I’ve been spending a lot of time thinking about Cannes after this year’s snafus and blow-ups. There’s a lot of ground to cover when it comes to the Lions. Lets start by looking at the money end of the festival, shall we?
In 2008, over 28,000 entries from 85 countries competed for the coveted Lions at the Cannes 55th International Advertising Festival. That’s an increase of 10.2% versus 2007. Wow-zee, woozers! Without taking into account the new Design Lions category, that increase is 5.8%. A lot of those new entrants also come from the break out of TV to include other screens.
In order to enter your work in Cannes, you’re paying anywhere from $466 US (Radio Lions) to $1120 if you’re entering into the Film Lions. If you’re living in the UK, it’s a little bit more. The average entry fee cost (considering Film, Outdoor, Cyber, Direct, Radio, Integrated, etc.) is $816.84 (roughly). Stay with me, ok? So, that average times the 28,000 entries? $22,871,576. Oh yeah dawg. Read it and weep.
If you want to go for the full 4 days and go to every event the festival has running it’ll cost ya. That’s 2386.02 pounds or 4455.42 US dollars (that includes the French TVA fee). For arguments sake, let’s say that of the 10,000 reported delegates, not everyone got the full package.

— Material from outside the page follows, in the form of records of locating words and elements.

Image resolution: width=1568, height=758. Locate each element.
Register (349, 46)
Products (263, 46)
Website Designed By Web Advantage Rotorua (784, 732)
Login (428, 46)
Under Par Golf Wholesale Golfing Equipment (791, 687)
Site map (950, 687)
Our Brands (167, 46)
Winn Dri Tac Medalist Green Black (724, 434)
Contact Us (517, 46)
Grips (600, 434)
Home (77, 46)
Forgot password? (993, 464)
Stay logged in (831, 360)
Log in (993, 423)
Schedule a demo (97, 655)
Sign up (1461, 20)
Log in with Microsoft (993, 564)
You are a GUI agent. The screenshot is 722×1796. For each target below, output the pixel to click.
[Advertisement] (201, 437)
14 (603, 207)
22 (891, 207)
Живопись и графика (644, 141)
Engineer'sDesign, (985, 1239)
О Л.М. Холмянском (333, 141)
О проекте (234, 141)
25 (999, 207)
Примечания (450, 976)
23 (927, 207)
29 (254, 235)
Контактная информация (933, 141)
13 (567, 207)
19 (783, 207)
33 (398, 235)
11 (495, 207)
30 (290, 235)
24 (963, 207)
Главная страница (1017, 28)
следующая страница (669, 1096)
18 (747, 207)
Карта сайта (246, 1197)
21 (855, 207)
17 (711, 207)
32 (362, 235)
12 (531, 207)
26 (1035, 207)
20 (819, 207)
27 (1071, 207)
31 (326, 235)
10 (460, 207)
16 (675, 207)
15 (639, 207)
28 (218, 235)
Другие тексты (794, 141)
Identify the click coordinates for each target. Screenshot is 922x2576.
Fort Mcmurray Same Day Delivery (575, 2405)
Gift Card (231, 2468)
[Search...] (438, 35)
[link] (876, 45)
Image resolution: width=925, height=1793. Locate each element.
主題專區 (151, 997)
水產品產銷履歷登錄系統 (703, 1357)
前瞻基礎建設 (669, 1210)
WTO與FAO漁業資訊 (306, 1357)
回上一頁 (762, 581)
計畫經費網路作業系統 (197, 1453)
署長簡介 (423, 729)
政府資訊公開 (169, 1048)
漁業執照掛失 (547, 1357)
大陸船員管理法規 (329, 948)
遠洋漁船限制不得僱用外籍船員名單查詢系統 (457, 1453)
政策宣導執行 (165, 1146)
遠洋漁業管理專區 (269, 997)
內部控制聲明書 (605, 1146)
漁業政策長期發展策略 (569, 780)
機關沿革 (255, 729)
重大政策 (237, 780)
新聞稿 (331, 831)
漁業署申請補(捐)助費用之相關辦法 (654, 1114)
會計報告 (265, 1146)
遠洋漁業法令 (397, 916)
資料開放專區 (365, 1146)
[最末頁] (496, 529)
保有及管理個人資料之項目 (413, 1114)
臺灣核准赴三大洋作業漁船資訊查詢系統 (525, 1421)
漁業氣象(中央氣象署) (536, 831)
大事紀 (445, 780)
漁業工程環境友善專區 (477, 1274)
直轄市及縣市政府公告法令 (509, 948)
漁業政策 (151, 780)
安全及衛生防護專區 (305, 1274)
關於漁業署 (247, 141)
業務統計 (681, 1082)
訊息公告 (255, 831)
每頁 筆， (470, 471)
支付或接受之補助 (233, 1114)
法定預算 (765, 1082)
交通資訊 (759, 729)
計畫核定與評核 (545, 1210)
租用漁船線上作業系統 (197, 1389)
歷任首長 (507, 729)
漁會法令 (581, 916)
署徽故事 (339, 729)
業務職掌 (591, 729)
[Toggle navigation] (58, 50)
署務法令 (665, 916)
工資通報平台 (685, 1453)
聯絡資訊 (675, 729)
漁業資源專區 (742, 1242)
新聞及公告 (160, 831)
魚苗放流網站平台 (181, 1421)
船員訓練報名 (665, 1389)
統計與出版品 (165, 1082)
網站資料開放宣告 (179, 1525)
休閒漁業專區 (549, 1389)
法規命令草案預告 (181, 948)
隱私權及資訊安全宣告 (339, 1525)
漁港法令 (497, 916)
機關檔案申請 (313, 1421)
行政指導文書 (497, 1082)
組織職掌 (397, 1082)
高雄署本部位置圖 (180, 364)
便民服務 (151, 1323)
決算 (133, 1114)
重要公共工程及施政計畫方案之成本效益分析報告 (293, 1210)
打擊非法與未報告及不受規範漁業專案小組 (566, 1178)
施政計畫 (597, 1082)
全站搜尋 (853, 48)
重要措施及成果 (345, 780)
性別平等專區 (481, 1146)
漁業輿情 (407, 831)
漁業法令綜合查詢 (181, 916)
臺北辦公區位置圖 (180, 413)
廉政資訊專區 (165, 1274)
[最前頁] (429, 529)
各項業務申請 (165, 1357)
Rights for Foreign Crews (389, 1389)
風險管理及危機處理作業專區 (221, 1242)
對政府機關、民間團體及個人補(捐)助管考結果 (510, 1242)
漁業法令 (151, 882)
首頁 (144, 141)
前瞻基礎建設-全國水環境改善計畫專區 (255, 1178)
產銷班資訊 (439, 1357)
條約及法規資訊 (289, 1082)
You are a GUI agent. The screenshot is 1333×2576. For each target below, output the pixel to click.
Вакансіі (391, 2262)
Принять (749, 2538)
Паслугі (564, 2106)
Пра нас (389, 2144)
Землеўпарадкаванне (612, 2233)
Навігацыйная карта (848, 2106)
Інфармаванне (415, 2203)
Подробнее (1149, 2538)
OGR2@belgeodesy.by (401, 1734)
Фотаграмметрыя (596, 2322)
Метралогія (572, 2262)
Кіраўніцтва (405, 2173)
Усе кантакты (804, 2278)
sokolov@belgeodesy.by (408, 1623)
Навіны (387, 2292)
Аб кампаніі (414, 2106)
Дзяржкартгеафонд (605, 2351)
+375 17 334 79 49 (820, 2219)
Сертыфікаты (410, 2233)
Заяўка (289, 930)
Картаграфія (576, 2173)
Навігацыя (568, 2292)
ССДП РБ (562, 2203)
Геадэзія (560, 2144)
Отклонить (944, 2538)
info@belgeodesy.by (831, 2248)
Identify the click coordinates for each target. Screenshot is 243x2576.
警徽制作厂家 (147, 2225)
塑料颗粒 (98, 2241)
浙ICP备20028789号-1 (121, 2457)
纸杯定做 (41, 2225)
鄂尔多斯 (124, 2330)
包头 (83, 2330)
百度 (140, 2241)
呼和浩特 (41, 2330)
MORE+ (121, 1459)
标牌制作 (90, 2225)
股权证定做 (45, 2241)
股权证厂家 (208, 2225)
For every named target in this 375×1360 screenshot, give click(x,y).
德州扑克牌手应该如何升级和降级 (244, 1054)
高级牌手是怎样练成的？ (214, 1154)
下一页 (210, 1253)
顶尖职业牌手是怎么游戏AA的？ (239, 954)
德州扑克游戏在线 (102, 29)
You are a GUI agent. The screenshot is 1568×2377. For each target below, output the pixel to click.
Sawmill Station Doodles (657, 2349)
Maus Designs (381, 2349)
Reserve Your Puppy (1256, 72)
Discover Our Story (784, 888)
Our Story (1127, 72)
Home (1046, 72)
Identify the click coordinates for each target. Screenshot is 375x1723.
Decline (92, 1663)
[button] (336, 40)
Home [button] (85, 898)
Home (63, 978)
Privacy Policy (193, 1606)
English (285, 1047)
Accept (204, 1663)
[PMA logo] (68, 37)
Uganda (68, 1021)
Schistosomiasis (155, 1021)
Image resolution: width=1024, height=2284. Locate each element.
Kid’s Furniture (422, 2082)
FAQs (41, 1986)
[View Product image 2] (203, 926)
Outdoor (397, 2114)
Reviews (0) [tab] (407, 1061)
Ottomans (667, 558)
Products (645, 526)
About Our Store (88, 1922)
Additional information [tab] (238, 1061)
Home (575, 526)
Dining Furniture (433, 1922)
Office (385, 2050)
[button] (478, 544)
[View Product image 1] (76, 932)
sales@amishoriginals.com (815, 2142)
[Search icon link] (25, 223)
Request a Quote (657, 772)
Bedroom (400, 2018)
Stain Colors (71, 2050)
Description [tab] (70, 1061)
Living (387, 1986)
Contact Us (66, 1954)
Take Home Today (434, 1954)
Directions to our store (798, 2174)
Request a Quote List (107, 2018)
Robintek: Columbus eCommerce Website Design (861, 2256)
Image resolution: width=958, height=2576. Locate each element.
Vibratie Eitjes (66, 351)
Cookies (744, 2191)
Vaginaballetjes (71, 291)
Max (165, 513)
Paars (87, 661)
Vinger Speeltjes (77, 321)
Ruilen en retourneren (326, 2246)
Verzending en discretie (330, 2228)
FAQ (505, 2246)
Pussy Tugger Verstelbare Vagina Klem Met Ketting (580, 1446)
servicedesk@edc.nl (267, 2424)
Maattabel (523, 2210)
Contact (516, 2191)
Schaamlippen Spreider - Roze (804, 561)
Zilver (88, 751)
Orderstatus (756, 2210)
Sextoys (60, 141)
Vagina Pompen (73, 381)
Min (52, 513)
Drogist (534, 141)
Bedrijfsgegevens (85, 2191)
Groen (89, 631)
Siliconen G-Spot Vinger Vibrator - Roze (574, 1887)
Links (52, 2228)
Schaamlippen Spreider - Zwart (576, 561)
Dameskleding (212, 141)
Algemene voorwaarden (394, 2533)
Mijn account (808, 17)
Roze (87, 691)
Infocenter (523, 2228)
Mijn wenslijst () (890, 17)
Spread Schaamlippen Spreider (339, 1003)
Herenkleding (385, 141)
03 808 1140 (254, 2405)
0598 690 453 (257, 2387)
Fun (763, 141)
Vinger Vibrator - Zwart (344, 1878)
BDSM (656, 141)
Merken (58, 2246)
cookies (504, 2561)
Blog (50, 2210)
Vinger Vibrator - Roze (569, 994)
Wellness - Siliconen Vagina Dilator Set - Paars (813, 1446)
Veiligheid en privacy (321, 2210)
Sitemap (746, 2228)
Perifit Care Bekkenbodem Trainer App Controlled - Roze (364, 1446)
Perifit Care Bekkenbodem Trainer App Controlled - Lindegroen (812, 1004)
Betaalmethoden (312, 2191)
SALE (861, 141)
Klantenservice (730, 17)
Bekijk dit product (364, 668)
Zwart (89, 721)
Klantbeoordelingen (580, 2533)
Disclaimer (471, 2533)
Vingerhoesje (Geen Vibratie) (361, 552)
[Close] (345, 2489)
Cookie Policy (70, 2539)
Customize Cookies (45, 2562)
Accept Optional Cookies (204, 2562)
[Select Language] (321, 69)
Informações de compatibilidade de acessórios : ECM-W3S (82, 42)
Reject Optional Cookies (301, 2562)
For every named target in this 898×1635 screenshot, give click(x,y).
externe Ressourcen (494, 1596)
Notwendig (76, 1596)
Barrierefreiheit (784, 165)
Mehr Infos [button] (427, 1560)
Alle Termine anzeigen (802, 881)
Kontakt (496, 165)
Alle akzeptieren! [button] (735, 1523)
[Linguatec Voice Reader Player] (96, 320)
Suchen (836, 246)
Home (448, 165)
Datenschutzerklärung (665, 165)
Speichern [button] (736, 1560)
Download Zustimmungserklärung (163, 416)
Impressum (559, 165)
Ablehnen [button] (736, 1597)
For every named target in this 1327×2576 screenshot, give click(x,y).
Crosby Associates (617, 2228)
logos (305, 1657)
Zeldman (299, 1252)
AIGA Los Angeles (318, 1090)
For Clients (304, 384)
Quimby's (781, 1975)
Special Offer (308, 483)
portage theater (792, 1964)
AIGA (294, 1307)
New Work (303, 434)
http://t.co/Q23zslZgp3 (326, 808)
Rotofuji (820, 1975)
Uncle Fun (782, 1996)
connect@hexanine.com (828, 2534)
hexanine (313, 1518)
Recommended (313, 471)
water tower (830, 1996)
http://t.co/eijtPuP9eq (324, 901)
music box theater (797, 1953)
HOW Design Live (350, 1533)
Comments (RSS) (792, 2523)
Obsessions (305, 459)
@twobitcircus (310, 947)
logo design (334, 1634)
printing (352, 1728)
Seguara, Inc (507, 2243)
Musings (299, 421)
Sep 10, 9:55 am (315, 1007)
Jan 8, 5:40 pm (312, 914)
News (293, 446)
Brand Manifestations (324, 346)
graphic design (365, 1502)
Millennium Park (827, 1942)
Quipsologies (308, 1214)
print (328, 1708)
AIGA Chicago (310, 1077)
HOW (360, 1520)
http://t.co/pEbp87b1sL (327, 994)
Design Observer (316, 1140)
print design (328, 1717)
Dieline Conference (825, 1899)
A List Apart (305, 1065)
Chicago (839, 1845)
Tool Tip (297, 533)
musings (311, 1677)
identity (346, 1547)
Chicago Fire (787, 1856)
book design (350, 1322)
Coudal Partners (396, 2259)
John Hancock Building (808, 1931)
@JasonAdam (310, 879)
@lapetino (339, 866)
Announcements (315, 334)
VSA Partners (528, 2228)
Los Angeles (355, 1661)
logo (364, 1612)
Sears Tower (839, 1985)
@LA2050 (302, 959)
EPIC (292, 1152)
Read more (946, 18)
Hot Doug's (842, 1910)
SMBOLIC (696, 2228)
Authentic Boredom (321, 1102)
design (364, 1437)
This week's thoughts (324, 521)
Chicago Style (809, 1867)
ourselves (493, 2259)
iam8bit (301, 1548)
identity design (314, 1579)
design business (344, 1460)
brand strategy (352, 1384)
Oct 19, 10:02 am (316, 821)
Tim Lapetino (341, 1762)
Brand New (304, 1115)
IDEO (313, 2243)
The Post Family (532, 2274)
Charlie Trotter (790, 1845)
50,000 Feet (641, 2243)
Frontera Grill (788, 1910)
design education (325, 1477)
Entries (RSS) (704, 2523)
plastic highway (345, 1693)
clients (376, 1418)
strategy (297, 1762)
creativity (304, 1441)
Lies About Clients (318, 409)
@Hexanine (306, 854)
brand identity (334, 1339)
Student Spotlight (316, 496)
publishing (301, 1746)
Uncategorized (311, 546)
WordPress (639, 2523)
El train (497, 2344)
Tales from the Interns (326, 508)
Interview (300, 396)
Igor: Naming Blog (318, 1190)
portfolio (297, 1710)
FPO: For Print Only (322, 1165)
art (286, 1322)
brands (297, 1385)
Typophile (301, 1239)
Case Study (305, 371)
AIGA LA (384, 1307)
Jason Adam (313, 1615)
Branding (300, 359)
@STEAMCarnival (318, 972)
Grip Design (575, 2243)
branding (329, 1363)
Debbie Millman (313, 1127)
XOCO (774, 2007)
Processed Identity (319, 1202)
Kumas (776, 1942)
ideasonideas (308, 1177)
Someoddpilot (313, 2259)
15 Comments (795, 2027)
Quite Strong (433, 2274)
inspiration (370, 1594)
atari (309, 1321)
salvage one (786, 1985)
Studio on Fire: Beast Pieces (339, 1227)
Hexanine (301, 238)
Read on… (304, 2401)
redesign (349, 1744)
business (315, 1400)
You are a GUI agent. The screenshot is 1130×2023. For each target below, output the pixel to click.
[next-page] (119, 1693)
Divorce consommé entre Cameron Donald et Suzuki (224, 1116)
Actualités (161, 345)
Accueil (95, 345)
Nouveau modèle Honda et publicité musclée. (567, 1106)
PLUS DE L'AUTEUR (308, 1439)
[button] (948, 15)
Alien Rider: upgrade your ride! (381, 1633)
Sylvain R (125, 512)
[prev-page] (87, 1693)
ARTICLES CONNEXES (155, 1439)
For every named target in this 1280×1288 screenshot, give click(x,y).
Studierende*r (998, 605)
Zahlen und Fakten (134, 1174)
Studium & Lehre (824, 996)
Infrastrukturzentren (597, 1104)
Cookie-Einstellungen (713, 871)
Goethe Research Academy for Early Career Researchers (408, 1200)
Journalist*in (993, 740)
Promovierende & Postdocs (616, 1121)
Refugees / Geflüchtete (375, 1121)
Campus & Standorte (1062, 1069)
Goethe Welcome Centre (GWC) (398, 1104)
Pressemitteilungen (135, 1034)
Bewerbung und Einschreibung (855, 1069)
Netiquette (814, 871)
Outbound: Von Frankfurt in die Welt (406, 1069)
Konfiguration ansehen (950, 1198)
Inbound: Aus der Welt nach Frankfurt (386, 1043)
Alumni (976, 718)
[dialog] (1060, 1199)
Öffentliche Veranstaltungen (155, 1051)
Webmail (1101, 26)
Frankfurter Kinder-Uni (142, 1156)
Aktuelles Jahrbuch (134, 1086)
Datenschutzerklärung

Lets say they ponied up for three days. That’s still $3126.61. Okay, multiply that by the 10,000 or so delegates. I’ll wait.
Got it? Right, right – $31,266,000. Shall we add those two numbers together? I’ll do it for you. It’s $54,137,576. And keep in mind that I’m underestimating everything. Plus, I’m not including how much it cost to access the archives each year – a whopping $2800 – nor the kickbacks from various enterprises in Cannes. Oh, Cannes is so smart.
Of course, some agencies bill back their entry fees to clients. Smaller agencies might just be on the line for the dough. Out of all the attendees about 96% of people will get their return on investment and hell, it can be valuable. They’ve branded the hell out of the competition and its worked, hook line and sinker. They say that a Cannes Lions can bring a new job offer, new clients and keep old ones. Still, it’s kind of like a game of bolita.
Bolita is type of lottery, which was popular in the latter 19th and early 20th centuries in Cuba and among Florida’s working class. In the basic bolita game, 100 small numbered balls are placed into a bag and bets are taken on which number will be drawn. Bets sold well in advance, and the game could be rigged, by having extra balls of a given number or not including others at all. Other means of cheating included having putting certain balls in ice beforehand so they’d be cold and therefore easy for the selector to find by touch. Sounds kind of like Cannes no? Lets rig the game with fake ads along with the basic shaky principles of judges promising not to vote for friends and their own work. Riiiight.
Come on. The least Cannes could do is pay for the judge’s airfare and you know, check an ad or two to see if it’s real. How much would that cost? Ten dollars an hour to have some interns make some calls? You do the math.